> [Extrait]
Par Riad Fouad Saadé

M. Riad Fouad Saadé, économiste libanais de renom, rend hommage dans les lignes qui suivent à la mémoire de Youakim Moubarak, décédé le 24 mai 1995. Dans cette « lettre posthume », il s’adresse à Youakim Moubarak pour évoquer, notamment, les efforts déployés par le disparu et par un groupe de laïcs en vue de mettre sur pied le projet de Coopérative libanaise pour le développement (CDL), visant à développer et faire fructifier les biens de l’Église maronite.
Très révérend père et regretté ami, (1)
Des camarades de classe préparatoire aux Grandes Écoles m’avaient entraîné à vos prêches à Saint-Séverin à la fin des années cinquante. Vous impressionniez cette jeunesse en quête de foi.
Trente ans plus tard, c’est en 1989, dans l’avion de Larnaca à Paris que nous nous retrouvions, vous, secrétaire général de trois institutions de l’Église : du Concile libanais, de l’Assemblée générale des patriarches et evêques catholiques, du patriarcat maronite d’Antioche et de tout l’Orient, moi, économiste du développement ayant réussi à la tête de ses entreprises de nombreux et parfois prestigieux projets dans le secteur privé, toujours avide de servir la communauté mais ne sachant comment.
Vous m’offriez de vous assister avec d’autres maronites de bonne volonté dans un projet qui visait à « transformer l’Église maronite, d’une Église assistée depuis 4 siècles » en une Église indépendante sur le plan matériel.
Bien que vous reconnaissiez à l’assistance du Vatican des bienfaits appréciables, vous souligniez la perte d’identité de notre Église maronite fortement affaiblie de ne plus pouvoir s’autosuffire.
Fils de cette terre, né dans un village reculé de la vallée Sainte, vous connaissiez les ressources importantes dont dispose notre Église au Liban et dans le monde. Sans la citer, il m’a semblé que vous étiez hanté par la Parabole des Talents.
Pour vous, fructifier les biens de l’Église n’était pas seulement une mission, c’était un devoir sacré.
En janvier 1991, NN.SS. les évêques réunis en synode à Bkerké décidaient la création d’un établissement financier destiné au développement des biens de l’Église.
Pendant neuf mois, vous avez hebdomadairement réuni à Bkerké tous les experts maronites capables de concevoir ce projet. Vous avez créé une synergie rare dans les cercles de notre communauté.
La participation de tous aboutit à un modèle de Coopérative de dépôt et de crédit répondant aux aspirations du Synode.
Le 11 septembre 1991, alors que le projet était fin prêt, NN.SS. les évêques – bien que tous présents à Bkerké pour leur réunion mensuelle – n’assistèrent pas à ce qui aurait dû être l’assemblée constituante de la Coopérative libanaise pour le développement (CDL). Les laïcs présents, tous bénévoles et heureux de participer à un projet vital pour l’avenir de notre communauté, en furent bouleversés. Jusqu’à ce jour, certains se demandent pourquoi une décision importante, suivie par un travail profond et promis au succès, pourquoi neuf mois plus tard des prélats constamment tenus au courant de l’avancement de nos travaux et qui ne cessaient de nous prodiguer leurs encouragements, pourquoi ont-ils laissé tomber ce projet vital ?

> [Consigne]
D'après l'extrait, quelle décision les évêques réunis en synode à Bkerké prirent-ils en janvier 1991 ?

> [Données fournies]

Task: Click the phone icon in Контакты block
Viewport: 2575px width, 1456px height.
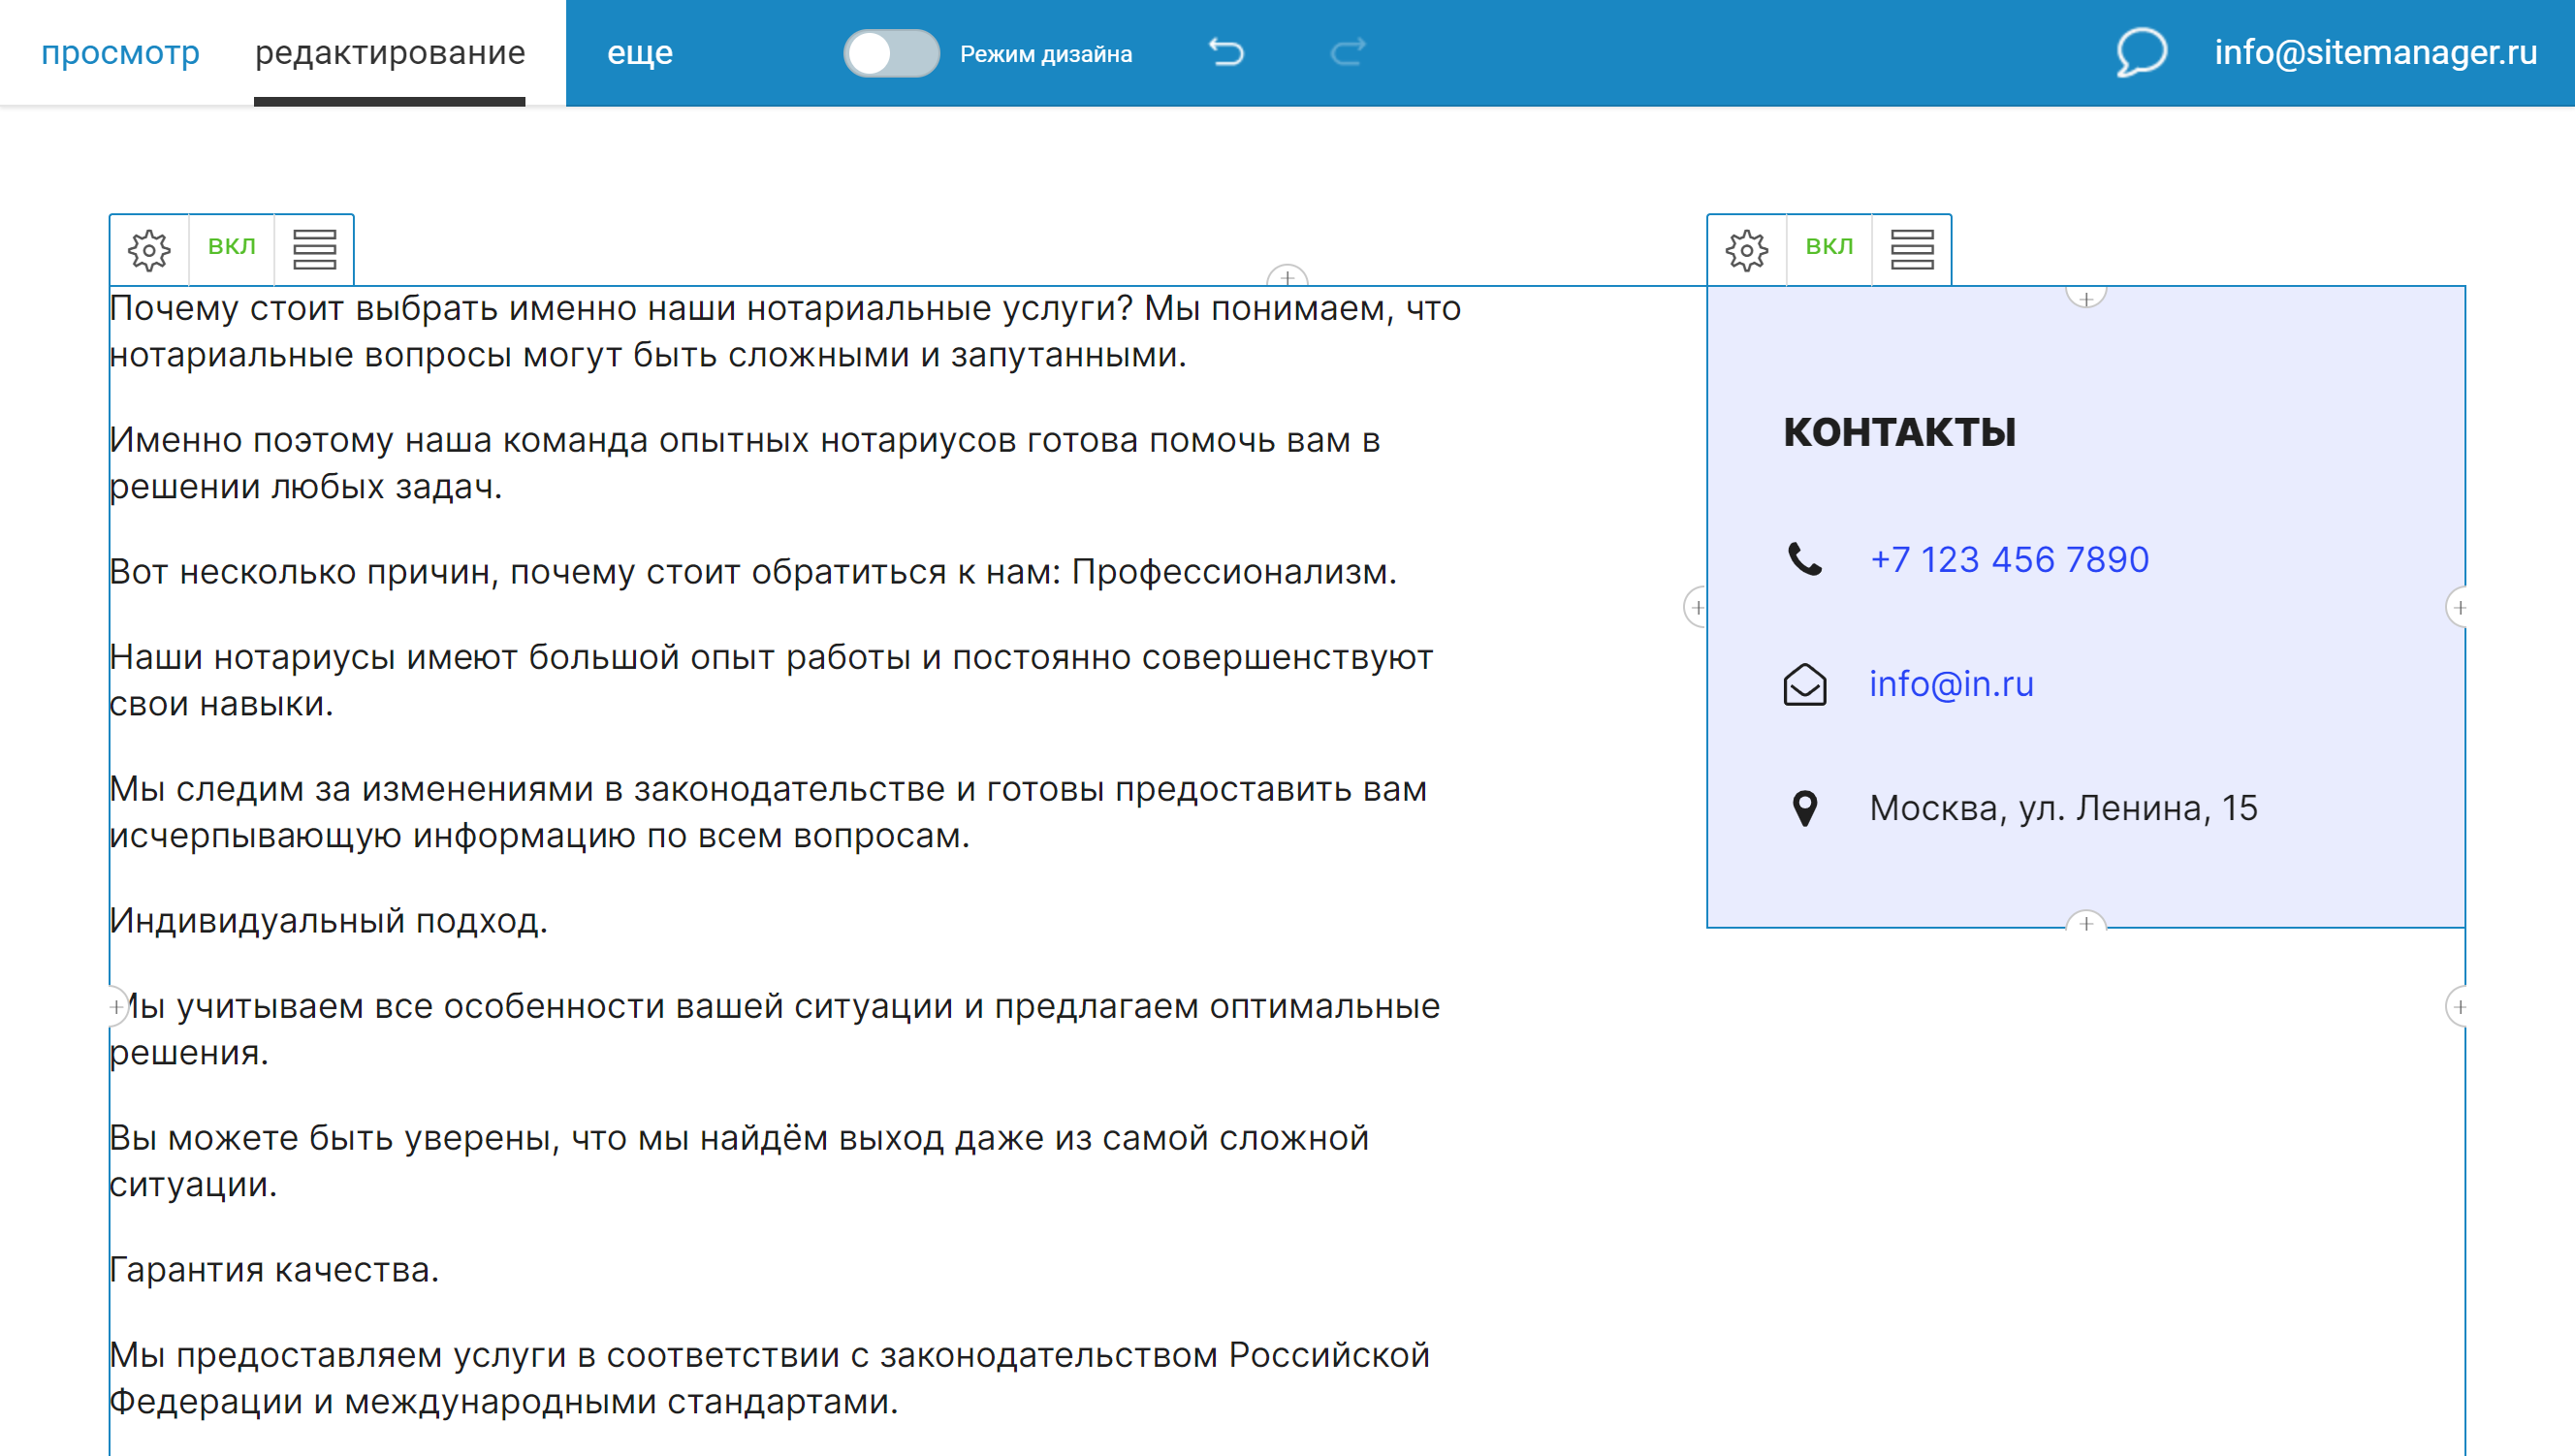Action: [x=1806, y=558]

> [Corrigé]
Ils décidèrent la création d'un établissement financier destiné au développement des biens de l'Église.